> BRIEF
Please copy the passage below on Truss and energy bills word for word, from start to finish.

> PASSAGE TO READ
But asked in Manchester if she was ruling out any form of grant to help with energy bills, Truss replied: “That’s not what I said.”

She added: “What I said is my priority is making sure we’re not taking money off people and then giving it back to them later on. I believe in people keeping their own money and I believe in a low-tax economy.

“What’s wrong is taking money from people in taxes and then giving back to them in benefits. That’s Gordon Brown-style economics and I don’t support that.”

Truss reiterated her preference for tax cuts, which disproportionately benefit the rich and will not assist pensioners or those without work: “My priority is not taking money from people and then giving it back to them later on. I believe in keeping their own money, and I believe in a low-tax economy. That’s the way we’re going to drive growth.

“I’m not going to announce the contents of a budget in the future at this stage in August, but I can assure people I will do all I can to make sure that energy is affordable and that we get through this winter.”

Referring to Truss’s frequent description of her Leeds upbringing, a source in the Sunak campaign said: “Can the straight-talking Yorkshire woman call a U-turn a U-turn? It would be laughable were it not so serious – millions of people losing sleep at night wondering how they will cope with bills of £4,000. She’s not acting in the national interest.”

In another sign of an apparent shift in emphasis after days of predictions that Truss, as the likely next prime minister, would need to address anxieties about energy bills, one of her key allies said she would look at a full cost of living package once in office.

> EXTRACTED RECORDS
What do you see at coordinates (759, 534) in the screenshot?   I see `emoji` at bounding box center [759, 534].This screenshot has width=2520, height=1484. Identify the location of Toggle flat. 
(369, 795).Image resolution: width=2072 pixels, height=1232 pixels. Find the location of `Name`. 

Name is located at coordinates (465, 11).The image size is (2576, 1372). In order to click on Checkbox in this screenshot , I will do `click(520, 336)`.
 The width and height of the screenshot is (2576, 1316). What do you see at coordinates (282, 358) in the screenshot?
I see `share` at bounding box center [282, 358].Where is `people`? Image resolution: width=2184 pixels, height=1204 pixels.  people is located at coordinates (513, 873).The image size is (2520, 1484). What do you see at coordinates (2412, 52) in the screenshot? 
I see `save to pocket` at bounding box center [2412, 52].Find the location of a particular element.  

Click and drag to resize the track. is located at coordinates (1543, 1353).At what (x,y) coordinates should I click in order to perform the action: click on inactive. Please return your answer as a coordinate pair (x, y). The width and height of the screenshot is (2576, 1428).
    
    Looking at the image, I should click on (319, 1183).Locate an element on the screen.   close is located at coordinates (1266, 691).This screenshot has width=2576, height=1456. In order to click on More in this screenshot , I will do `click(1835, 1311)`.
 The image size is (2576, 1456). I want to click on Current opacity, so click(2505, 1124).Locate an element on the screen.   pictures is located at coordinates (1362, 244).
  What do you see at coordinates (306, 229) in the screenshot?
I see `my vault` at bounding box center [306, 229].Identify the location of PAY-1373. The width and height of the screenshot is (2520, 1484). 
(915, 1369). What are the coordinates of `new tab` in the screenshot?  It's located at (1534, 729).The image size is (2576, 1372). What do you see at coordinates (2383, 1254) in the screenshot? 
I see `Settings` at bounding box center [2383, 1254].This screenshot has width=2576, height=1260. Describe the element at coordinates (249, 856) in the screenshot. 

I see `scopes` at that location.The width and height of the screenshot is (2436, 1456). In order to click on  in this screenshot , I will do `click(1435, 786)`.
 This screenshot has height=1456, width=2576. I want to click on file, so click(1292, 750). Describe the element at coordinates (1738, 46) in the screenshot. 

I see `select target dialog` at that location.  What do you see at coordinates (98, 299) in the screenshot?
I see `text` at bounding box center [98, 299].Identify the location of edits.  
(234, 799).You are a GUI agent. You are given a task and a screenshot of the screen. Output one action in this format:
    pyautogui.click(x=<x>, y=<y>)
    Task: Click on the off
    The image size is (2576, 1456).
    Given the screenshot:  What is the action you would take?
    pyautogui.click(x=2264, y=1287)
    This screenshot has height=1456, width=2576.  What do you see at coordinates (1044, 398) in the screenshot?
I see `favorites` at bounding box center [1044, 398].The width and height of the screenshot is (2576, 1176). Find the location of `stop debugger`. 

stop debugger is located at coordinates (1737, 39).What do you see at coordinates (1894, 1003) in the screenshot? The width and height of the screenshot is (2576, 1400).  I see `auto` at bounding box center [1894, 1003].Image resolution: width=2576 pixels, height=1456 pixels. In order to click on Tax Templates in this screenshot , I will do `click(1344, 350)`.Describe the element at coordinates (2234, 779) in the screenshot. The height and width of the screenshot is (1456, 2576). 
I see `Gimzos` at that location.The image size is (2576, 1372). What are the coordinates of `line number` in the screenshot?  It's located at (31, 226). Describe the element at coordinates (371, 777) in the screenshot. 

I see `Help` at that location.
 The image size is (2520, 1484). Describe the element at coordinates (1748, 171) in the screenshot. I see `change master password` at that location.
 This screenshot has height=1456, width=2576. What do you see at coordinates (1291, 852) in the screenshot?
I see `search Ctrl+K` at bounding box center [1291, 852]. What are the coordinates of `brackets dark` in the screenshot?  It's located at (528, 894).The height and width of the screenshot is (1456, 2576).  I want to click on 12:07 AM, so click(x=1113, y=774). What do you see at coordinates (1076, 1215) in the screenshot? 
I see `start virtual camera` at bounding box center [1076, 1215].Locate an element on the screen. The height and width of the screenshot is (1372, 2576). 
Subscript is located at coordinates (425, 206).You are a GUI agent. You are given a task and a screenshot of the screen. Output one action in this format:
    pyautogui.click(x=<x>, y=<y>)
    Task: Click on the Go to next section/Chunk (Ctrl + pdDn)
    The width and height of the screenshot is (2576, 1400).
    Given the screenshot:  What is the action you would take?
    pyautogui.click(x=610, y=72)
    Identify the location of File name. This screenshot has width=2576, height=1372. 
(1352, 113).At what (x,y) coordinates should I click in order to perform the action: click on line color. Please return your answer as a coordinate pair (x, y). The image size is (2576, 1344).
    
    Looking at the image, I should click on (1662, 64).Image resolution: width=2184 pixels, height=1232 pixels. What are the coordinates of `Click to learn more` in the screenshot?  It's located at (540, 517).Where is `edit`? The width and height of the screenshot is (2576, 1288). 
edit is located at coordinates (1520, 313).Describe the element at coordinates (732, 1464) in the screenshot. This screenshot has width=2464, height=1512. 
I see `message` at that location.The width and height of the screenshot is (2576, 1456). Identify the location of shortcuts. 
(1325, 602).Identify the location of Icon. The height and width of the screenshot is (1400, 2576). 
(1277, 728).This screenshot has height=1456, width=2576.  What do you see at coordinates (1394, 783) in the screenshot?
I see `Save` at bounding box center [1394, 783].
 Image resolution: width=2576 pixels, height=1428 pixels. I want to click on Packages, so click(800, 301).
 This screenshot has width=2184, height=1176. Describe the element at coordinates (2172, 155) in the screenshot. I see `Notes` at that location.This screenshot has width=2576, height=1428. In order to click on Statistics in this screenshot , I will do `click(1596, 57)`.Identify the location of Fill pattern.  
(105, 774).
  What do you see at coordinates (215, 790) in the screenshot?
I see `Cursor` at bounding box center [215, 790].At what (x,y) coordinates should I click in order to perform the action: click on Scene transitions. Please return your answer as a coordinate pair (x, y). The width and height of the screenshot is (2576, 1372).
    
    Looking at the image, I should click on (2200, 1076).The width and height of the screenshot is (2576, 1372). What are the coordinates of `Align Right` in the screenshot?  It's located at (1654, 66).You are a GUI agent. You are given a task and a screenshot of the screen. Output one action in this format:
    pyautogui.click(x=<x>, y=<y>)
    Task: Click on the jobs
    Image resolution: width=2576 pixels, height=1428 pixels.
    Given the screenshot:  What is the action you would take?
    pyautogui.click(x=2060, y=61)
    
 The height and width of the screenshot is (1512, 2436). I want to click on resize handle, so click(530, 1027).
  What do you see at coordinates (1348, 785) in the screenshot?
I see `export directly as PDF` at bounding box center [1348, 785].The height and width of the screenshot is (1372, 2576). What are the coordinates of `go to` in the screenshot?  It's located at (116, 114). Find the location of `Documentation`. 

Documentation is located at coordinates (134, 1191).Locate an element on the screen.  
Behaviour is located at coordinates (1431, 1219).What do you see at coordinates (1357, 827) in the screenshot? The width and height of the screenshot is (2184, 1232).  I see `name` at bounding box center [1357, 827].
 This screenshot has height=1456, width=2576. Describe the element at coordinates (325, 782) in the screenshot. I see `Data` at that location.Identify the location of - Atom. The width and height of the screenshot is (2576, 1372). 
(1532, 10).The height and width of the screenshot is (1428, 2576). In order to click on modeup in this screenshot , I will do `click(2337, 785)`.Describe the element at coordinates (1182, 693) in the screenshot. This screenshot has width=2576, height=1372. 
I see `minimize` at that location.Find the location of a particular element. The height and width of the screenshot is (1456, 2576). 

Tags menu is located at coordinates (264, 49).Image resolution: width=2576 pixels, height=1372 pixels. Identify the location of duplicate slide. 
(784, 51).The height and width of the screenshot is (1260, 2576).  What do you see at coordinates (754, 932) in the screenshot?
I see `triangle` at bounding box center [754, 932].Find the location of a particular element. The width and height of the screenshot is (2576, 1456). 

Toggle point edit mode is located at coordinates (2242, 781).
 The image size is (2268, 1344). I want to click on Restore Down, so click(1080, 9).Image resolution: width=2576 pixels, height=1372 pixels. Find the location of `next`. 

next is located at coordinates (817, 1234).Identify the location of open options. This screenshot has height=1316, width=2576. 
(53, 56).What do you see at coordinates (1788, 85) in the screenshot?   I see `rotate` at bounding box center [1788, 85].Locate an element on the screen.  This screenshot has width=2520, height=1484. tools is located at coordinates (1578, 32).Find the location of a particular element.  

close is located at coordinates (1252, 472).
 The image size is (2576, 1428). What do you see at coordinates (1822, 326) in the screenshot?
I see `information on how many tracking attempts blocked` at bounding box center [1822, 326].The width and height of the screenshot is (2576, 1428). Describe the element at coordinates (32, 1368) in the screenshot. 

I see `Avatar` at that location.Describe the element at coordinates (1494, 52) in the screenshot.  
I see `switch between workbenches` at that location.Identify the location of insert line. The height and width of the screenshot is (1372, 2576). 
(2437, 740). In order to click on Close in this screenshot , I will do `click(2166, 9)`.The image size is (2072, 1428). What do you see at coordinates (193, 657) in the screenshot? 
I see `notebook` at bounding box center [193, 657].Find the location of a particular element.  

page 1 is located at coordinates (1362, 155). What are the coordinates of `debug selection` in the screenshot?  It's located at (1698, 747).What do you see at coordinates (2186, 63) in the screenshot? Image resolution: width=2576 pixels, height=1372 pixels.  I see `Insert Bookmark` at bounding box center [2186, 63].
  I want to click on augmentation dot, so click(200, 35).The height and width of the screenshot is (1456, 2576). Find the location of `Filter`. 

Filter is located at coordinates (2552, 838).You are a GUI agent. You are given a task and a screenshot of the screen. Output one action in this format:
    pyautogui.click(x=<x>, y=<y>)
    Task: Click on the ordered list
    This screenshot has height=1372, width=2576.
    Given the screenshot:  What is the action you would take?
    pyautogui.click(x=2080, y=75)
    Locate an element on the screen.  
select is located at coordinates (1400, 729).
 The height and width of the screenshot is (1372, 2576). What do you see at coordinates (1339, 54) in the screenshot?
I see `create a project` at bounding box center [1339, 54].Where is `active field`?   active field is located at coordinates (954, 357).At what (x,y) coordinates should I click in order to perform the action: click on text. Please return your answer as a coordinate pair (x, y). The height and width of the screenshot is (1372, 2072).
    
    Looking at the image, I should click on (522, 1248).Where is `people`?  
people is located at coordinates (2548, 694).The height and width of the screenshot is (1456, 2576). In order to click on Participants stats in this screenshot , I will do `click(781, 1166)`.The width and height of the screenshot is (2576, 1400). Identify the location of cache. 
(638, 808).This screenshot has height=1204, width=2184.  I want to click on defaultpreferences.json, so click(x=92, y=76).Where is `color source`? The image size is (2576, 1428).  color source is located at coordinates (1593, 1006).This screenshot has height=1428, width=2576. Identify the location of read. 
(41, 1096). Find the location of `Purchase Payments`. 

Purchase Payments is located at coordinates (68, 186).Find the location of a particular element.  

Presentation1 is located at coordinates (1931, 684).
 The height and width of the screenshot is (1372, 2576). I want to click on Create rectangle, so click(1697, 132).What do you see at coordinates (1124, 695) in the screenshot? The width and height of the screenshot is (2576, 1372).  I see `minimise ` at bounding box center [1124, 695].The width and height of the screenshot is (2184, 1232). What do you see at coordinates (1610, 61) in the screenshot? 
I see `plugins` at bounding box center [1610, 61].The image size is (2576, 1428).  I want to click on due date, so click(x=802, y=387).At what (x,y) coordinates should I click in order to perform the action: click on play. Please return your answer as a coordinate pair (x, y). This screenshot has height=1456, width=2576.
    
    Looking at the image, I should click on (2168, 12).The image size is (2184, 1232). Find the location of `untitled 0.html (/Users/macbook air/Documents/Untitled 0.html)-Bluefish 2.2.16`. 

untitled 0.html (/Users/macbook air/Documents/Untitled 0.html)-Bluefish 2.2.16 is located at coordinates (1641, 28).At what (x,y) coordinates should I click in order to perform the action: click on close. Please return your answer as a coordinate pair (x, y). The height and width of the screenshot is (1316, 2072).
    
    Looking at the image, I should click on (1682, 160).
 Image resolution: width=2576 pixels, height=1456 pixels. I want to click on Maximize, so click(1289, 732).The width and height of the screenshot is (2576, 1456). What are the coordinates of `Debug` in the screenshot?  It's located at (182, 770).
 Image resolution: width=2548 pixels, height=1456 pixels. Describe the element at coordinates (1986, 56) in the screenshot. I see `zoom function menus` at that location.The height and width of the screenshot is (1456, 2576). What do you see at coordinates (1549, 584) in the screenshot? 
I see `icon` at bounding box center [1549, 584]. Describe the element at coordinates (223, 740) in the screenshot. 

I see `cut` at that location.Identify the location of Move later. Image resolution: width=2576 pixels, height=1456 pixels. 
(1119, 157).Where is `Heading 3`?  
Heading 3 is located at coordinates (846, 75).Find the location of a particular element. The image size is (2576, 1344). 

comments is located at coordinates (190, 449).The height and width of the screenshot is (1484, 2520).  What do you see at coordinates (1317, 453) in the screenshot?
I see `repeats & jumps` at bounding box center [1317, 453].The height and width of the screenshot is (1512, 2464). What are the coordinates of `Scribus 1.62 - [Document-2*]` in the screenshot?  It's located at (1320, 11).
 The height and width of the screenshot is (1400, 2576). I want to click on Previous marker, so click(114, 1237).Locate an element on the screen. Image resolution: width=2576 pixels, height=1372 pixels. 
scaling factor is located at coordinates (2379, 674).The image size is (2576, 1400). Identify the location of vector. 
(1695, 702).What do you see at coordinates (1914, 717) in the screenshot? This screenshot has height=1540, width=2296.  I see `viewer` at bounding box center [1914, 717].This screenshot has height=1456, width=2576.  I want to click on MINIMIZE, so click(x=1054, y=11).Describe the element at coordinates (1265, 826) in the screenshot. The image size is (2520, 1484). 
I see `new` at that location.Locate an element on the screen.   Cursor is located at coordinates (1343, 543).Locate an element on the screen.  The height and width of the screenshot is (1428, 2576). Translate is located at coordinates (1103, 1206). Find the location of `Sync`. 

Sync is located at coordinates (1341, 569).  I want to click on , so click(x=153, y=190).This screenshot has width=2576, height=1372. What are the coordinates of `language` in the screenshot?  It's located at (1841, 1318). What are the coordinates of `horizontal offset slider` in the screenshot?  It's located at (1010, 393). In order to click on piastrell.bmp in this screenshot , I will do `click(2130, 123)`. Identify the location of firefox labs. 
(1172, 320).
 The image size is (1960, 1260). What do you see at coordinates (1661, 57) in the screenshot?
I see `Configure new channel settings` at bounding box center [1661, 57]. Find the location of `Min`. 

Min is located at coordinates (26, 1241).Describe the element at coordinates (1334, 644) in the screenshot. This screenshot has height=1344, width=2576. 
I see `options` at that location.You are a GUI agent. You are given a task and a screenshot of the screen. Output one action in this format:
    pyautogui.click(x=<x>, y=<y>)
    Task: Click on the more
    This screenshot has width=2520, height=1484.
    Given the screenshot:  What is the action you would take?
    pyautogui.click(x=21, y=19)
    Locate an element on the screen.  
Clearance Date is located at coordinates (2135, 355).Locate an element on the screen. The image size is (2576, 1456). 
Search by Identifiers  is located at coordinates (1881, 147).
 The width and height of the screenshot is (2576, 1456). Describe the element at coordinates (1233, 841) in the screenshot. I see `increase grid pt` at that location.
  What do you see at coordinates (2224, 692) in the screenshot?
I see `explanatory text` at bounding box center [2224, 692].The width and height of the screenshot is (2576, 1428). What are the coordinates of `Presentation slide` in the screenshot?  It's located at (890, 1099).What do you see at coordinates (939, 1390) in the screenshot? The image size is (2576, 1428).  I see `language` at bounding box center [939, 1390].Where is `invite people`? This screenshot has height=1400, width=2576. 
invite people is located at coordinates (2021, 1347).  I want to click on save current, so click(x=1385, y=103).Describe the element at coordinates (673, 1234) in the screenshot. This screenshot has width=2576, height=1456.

> RESULT OF THIS EXERCISE
But asked in Manchester if she was ruling out any form of grant to help with energy bills, Truss replied: “That’s not what I said.”

She added: “What I said is my priority is making sure we’re not taking money off people and then giving it back to them later on. I believe in people keeping their own money and I believe in a low-tax economy.

“What’s wrong is taking money from people in taxes and then giving back to them in benefits. That’s Gordon Brown-style economics and I don’t support that.”

Truss reiterated her preference for tax cuts, which disproportionately benefit the rich and will not assist pensioners or those without work: “My priority is not taking money from people and then giving it back to them later on. I believe in keeping their own money, and I believe in a low-tax economy. That’s the way we’re going to drive growth.

“I’m not going to announce the contents of a budget in the future at this stage in August, but I can assure people I will do all I can to make sure that energy is affordable and that we get through this winter.”

Referring to Truss’s frequent description of her Leeds upbringing, a source in the Sunak campaign said: “Can the straight-talking Yorkshire woman call a U-turn a U-turn? It would be laughable were it not so serious – millions of people losing sleep at night wondering how they will cope with bills of £4,000. She’s not acting in the national interest.”

In another sign of an apparent shift in emphasis after days of predictions that Truss, as the likely next prime minister, would need to address anxieties about energy bills, one of her key allies said she would look at a full cost of living package once in office.